Texto del documento:
Sobre una vendimia a la que le restan muchas cosas por decir hasta que sea una realidad, pero que apunta en una dirección de cierta estabilidad en cuanto al volumen global y una calidad mucho más que aceptable. Con las naturales tensiones en los precios de las uvas que se están viendo, especialmente en nuestro caso, acrecentadas por un mercado vinícola estabilizado en precios, pero en la parte inferior de su horquilla. Lo que, unido a que no se trata de una excepción y que afecta a la práctica totalidad de las producciones agrícolas y ganaderas, ha llevado a las organizaciones agrarias a anunciar que retomarán las protestas que mantenían en la calle cuando se decretó la pandemia y que abandonaron por responsabilidad.

Hacia una vitivinicultura más verde y social

Alcanzar un acuerdo del trílogo: Comisión Europea, Parlamento y Consejo sobre la reforma de la PAC, sin ningún género de dudas es un paso muy importante, ya que de su aplicación depende la posibilidad de seguir contando con nuestros Planes de Apoyo al Sector Vitivinícola, de los que tanto nos hemos beneficiado y sin los cuáles la revolución que ha vivido el sector, especialmente en el ámbito enológico y vitícola, no hubiese sido posible. Lo que no quiere decir que no tengamos grandes retos por delante que, bien pueden suponer un balón de oxígeno en nuestra conquista de los mercados, o convertirse en un pesado lastre que nos hunda en el fondo de un mar turbulento de precios bajos y calidades mediocres.

Entradas guardadas
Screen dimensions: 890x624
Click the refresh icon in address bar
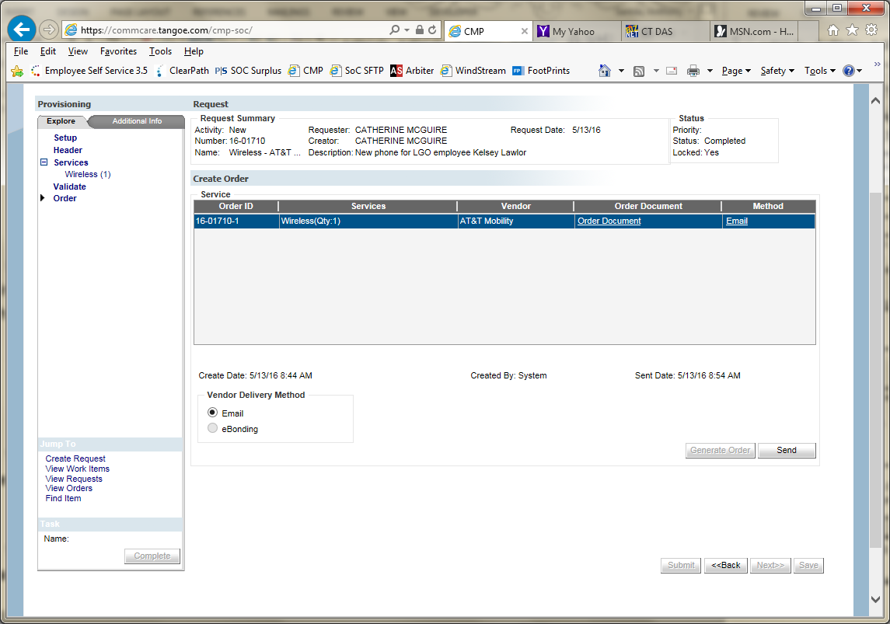click(x=433, y=30)
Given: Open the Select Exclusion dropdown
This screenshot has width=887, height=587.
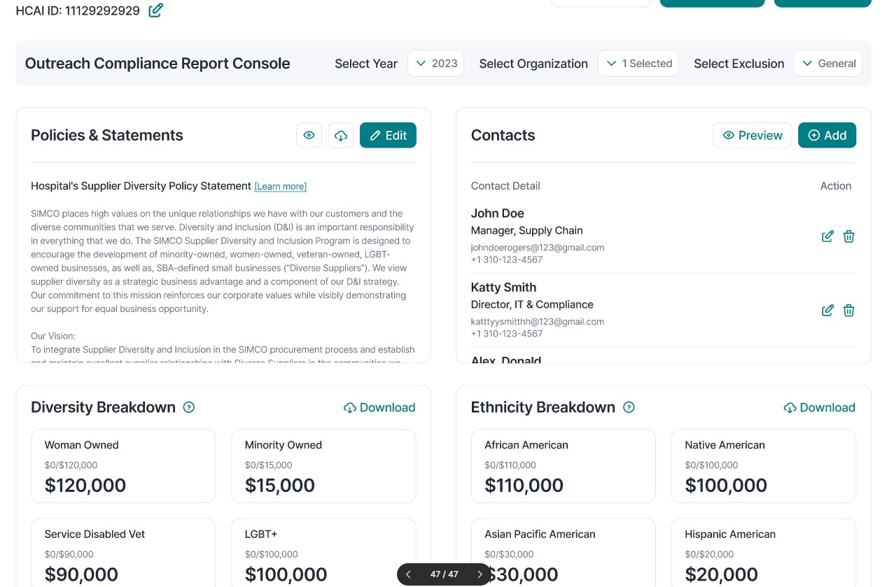Looking at the screenshot, I should (x=827, y=64).
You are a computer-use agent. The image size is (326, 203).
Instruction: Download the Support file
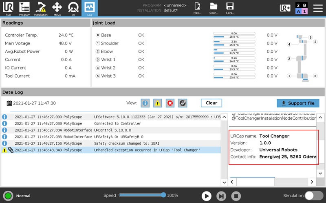pos(297,103)
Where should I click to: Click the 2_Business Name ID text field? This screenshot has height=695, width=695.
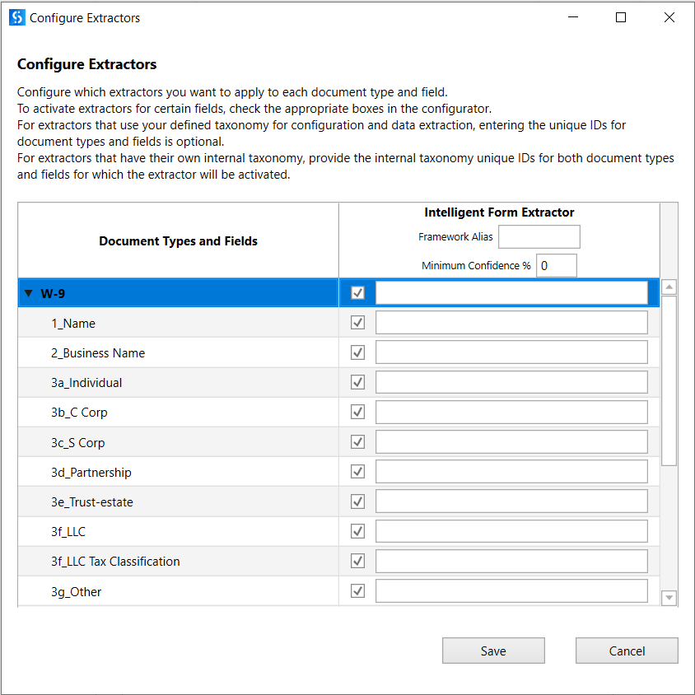(511, 352)
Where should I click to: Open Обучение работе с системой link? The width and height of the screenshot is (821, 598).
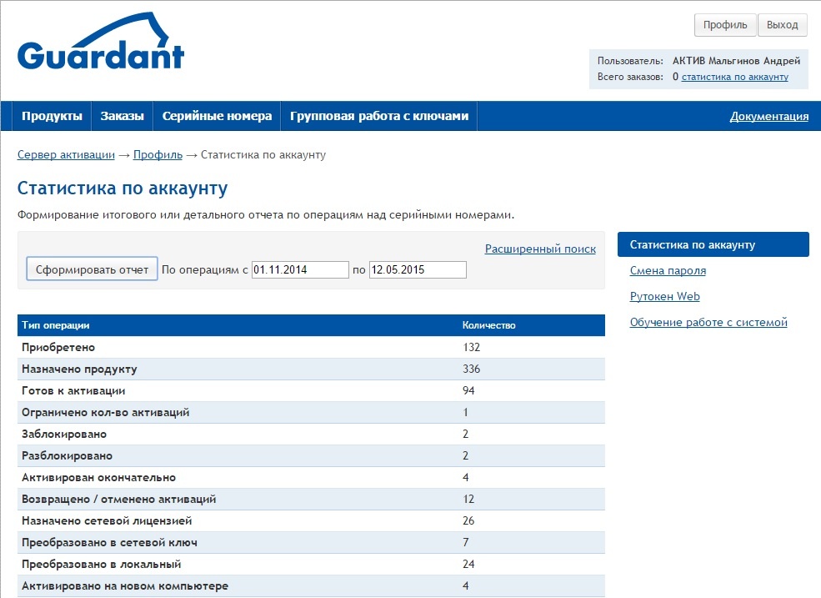[x=708, y=323]
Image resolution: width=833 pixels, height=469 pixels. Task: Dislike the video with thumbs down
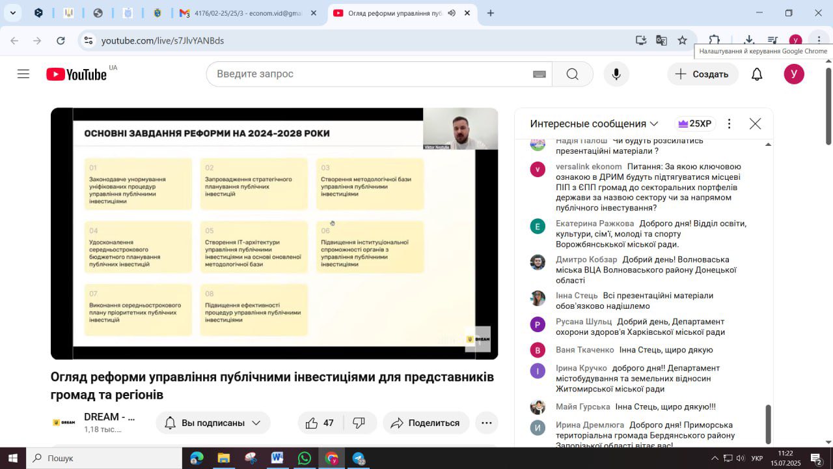pyautogui.click(x=359, y=423)
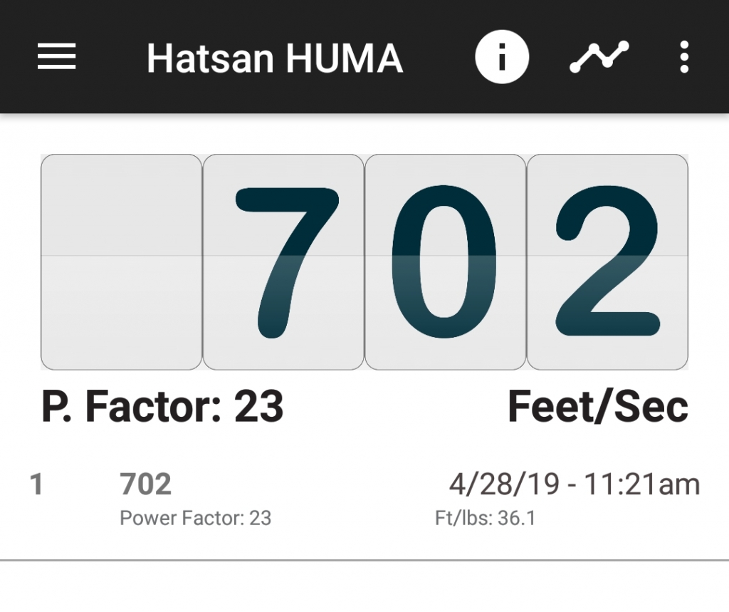Open the velocity graph chart icon
This screenshot has height=612, width=729.
[x=599, y=57]
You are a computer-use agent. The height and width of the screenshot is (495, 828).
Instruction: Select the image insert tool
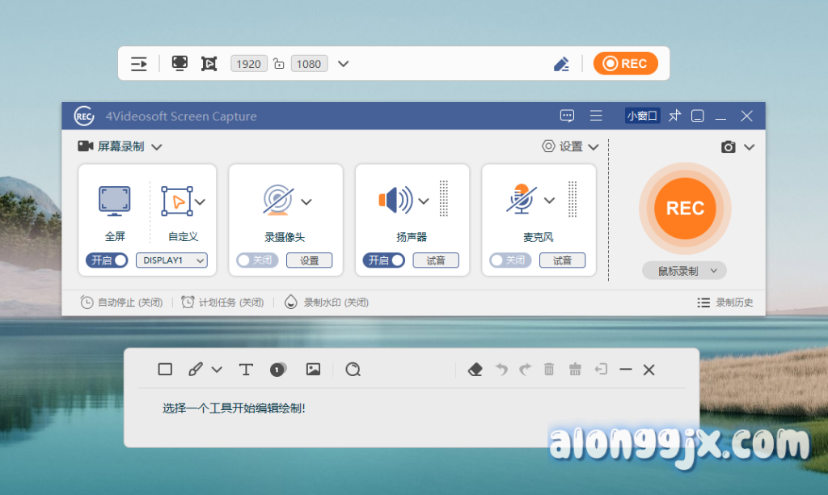click(313, 370)
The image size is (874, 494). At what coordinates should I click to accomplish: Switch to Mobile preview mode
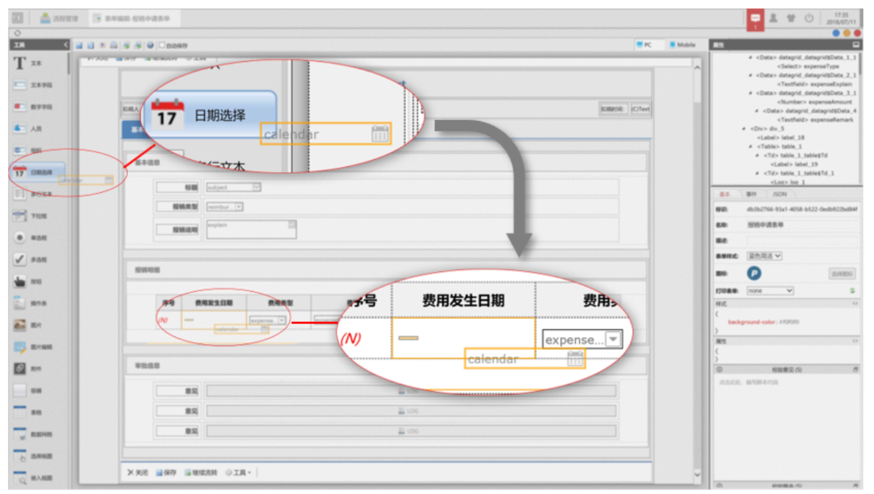pos(682,45)
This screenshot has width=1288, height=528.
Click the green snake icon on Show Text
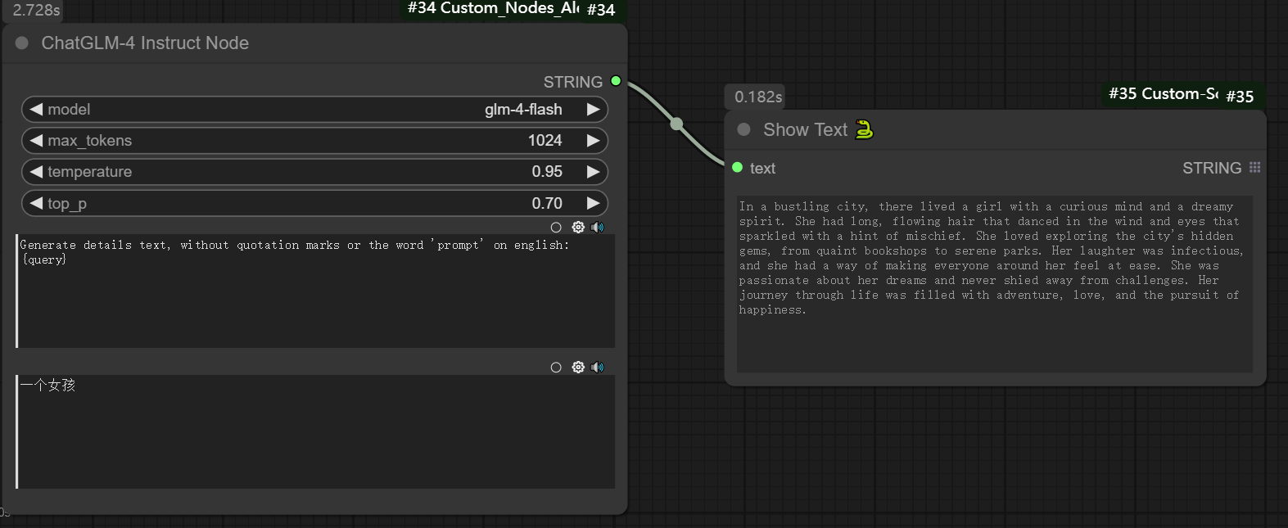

Consigna de trabajo 1:
Enumera las tres instituciones que forman el trílogo mencionado en el texto sobre la vendimia.
Consigna de trabajo 2:
Devuelve el fragmento del texto sobre la vendimia que empieza con "Hacia una vitivinicultura" y continúa hasta "y calidades mediocres.".
Consigna de trabajo 3:
Responde según el texto sobre la vendimia:
(a) ¿Qué anunciaron las organizaciones agrarias que retomarán?
(b) ¿Qué planes dependen de la aplicación de la reforma de la PAC?
(c) ¿En qué parte de su horquilla se encuentran los precios del mercado vinícola?
Los datos no intervienen en nada de este ejercicio.

Resultado de la tarea 1:
Comisión Europea
Parlamento
Consejo

Resultado de la tarea 2:
Hacia una vitivinicultura más verde y social

Alcanzar un acuerdo del trílogo: Comisión Europea, Parlamento y Consejo sobre la reforma de la PAC, sin ningún género de dudas es un paso muy importante, ya que de su aplicación depende la posibilidad de seguir contando con nuestros Planes de Apoyo al Sector Vitivinícola, de los que tanto nos hemos beneficiado y sin los cuáles la revolución que ha vivido el sector, especialmente en el ámbito enológico y vitícola, no hubiese sido posible. Lo que no quiere decir que no tengamos grandes retos por delante que, bien pueden suponer un balón de oxígeno en nuestra conquista de los mercados, o convertirse en un pesado lastre que nos hunda en el fondo de un mar turbulento de precios bajos y calidades mediocres.

Resultado de la tarea 3:
(a) Las protestas que mantenían en la calle cuando se decretó la pandemia.
(b) Los Planes de Apoyo al Sector Vitivinícola.
(c) En la parte inferior.